Write out, please, each line from the one containing "Instruction: Uncheck the" to the final line of the data, both included, exactly and without pictures.

■ Entries shown ■
-.-.-

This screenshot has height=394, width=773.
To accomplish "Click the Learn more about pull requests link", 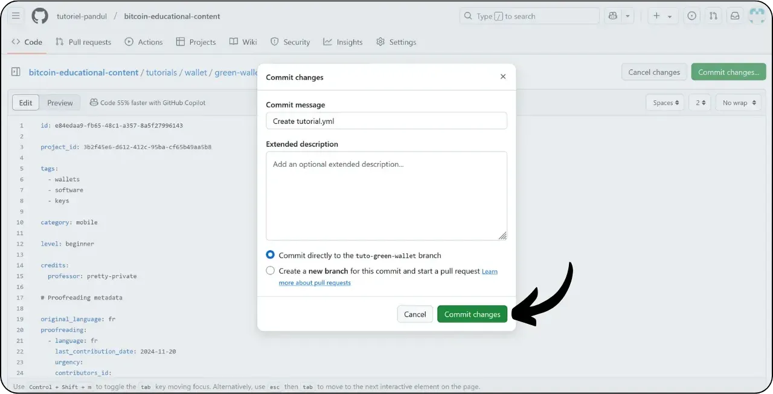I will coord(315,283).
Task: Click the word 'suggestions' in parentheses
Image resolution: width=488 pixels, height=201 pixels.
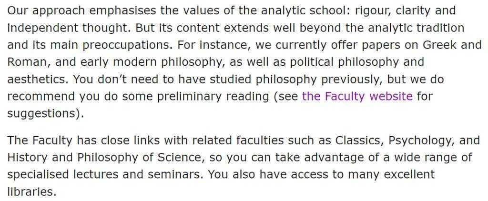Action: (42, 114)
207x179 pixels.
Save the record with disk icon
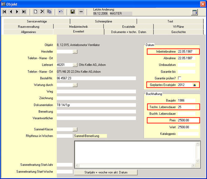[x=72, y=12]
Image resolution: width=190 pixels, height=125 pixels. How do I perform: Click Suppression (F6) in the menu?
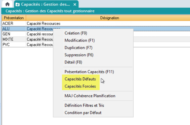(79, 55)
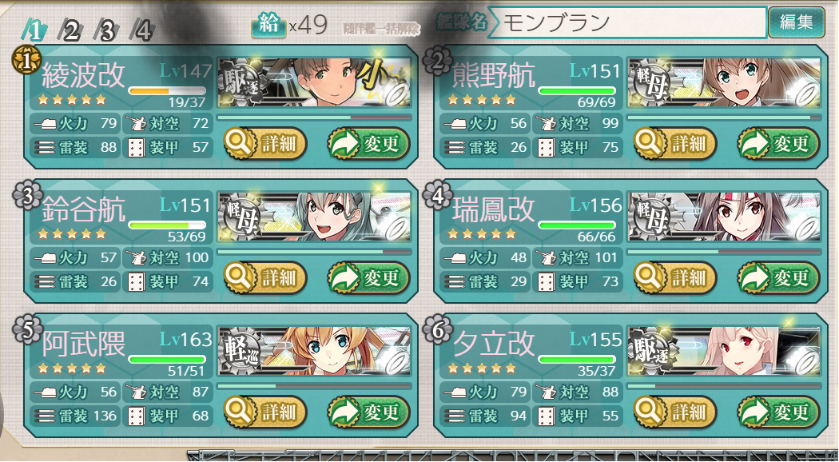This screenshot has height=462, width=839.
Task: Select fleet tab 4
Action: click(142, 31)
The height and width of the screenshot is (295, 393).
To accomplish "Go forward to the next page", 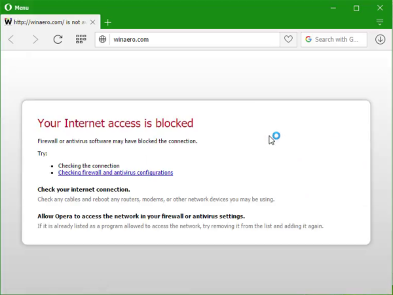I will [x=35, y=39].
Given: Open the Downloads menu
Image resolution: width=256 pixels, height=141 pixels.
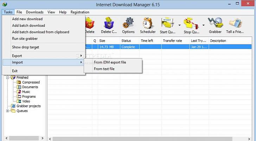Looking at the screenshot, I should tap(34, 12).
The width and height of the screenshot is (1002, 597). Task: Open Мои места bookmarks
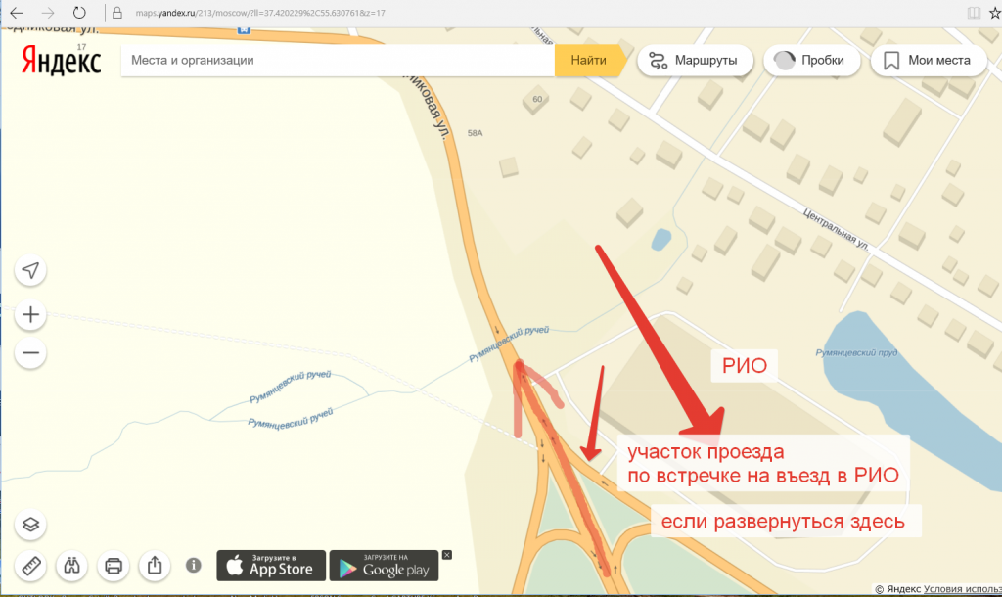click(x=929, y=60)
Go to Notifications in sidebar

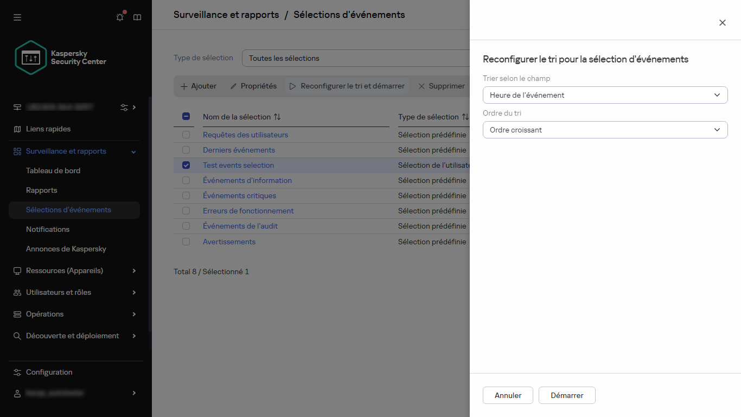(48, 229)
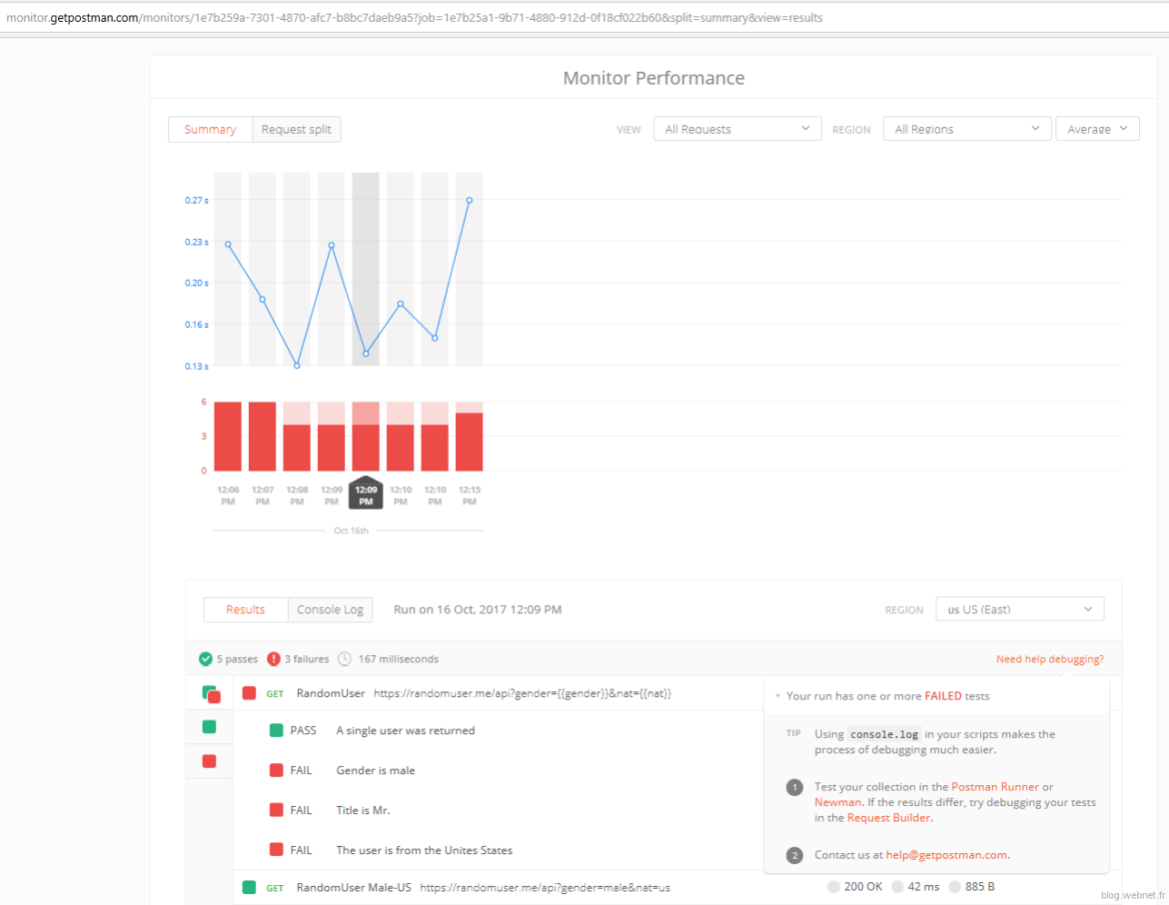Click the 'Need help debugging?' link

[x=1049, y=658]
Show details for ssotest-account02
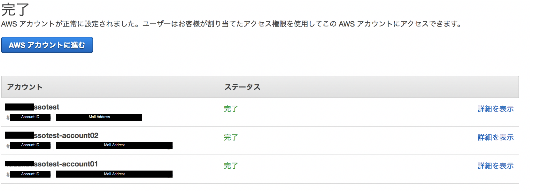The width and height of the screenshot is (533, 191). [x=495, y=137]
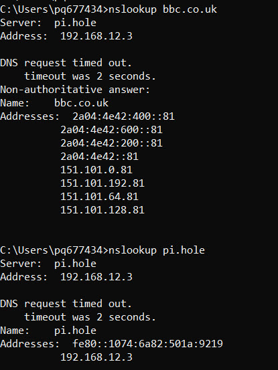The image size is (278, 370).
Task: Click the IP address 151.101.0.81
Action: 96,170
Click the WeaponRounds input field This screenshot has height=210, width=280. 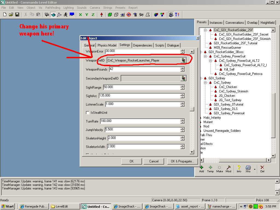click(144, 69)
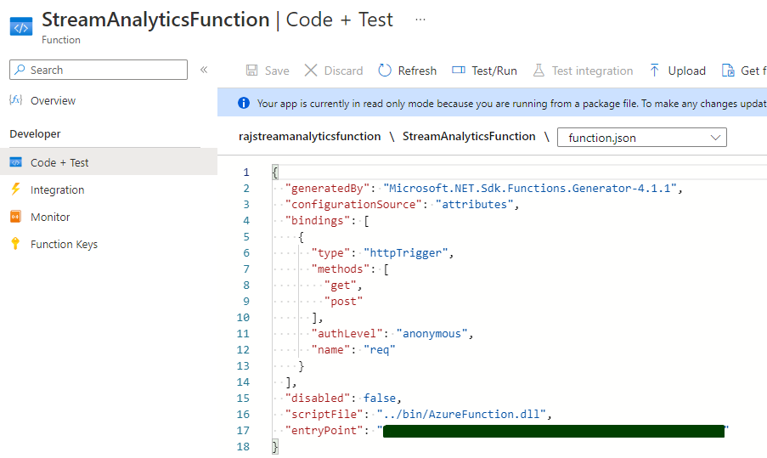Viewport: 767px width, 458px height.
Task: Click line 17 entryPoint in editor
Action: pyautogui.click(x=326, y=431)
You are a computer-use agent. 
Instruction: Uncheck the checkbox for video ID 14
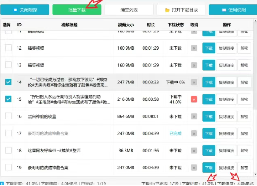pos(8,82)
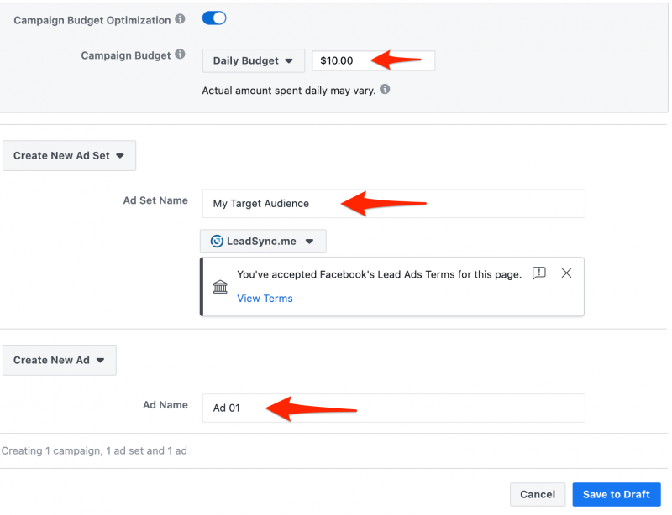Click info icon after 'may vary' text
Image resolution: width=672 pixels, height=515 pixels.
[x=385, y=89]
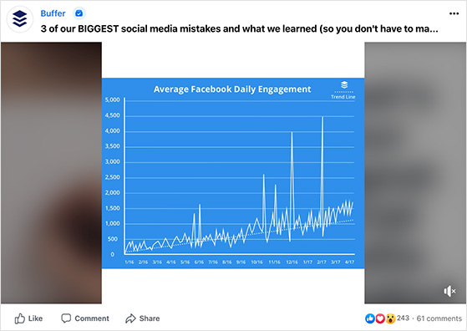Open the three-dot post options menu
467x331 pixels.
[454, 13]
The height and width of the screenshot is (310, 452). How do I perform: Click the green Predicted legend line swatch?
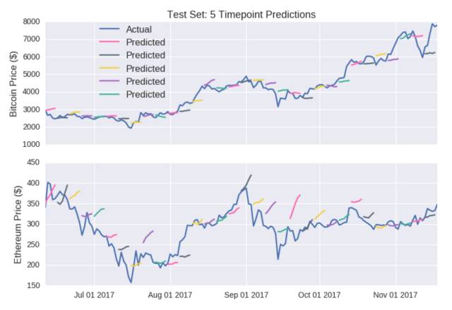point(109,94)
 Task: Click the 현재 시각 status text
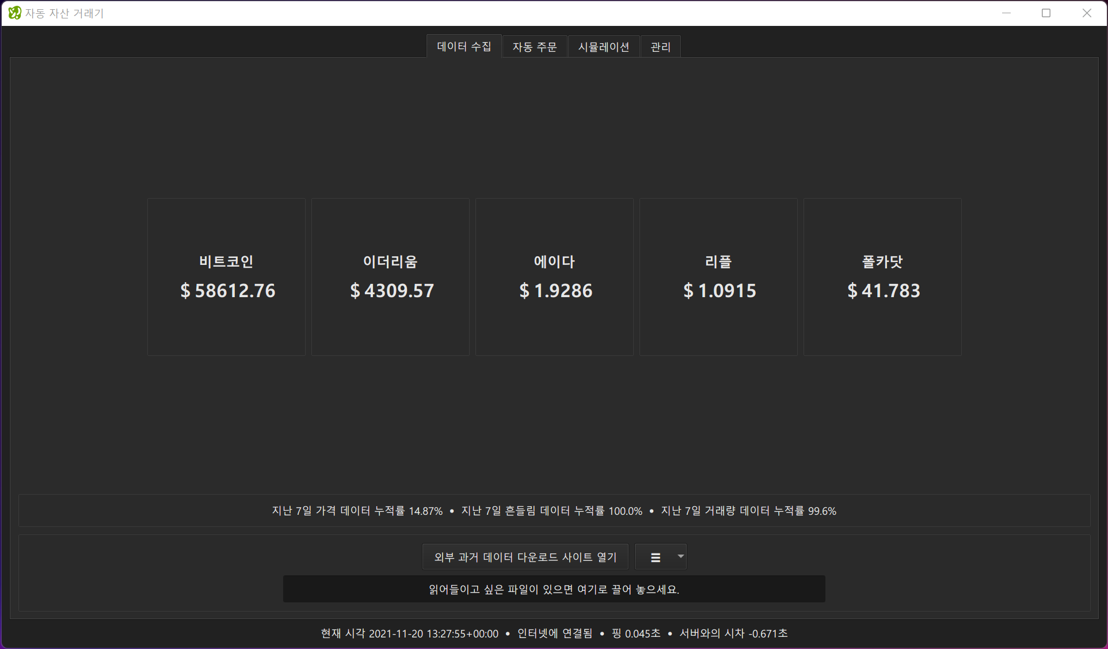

-.-.-

■ Response to the task ■
Instruction: Uncheck the checkbox for video ID 14
pos(8,82)
Click info icon after 'may vary' text
Image resolution: width=672 pixels, height=515 pixels.
[x=385, y=89]
Open the three-dot post options menu
467x331 pixels.
[454, 13]
The height and width of the screenshot is (310, 452). How do I perform: Click the green Predicted legend line swatch?
point(109,94)
 Task: Click the 현재 시각 status text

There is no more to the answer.